◆ Written problem
Reproduce the portion of the listing that begins with the line containing "This screenshot has width=736, height=650." and ends with the line containing "will [x=475, y=60].", including both of those lines. Copy those lines verbatim and nothing else.

◆ The records
┄┄┄┄┄┄┄┄┄┄┄┄┄┄┄┄┄┄┄┄
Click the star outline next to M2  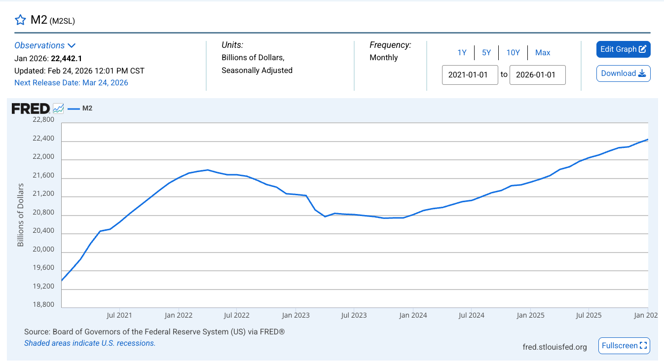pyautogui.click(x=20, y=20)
┄┄┄┄┄┄┄┄┄┄┄┄┄┄┄┄┄┄┄┄
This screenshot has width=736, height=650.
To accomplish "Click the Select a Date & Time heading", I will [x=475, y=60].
┄┄┄┄┄┄┄┄┄┄┄┄┄┄┄┄┄┄┄┄
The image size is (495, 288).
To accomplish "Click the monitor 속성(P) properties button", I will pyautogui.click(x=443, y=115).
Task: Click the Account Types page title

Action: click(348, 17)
┄┄┄┄┄┄┄┄┄┄┄┄┄┄┄┄┄┄┄┄
◆ Task solution
This screenshot has width=736, height=650.
To accomplish "Click the Select a Date & Time heading", I will [x=475, y=60].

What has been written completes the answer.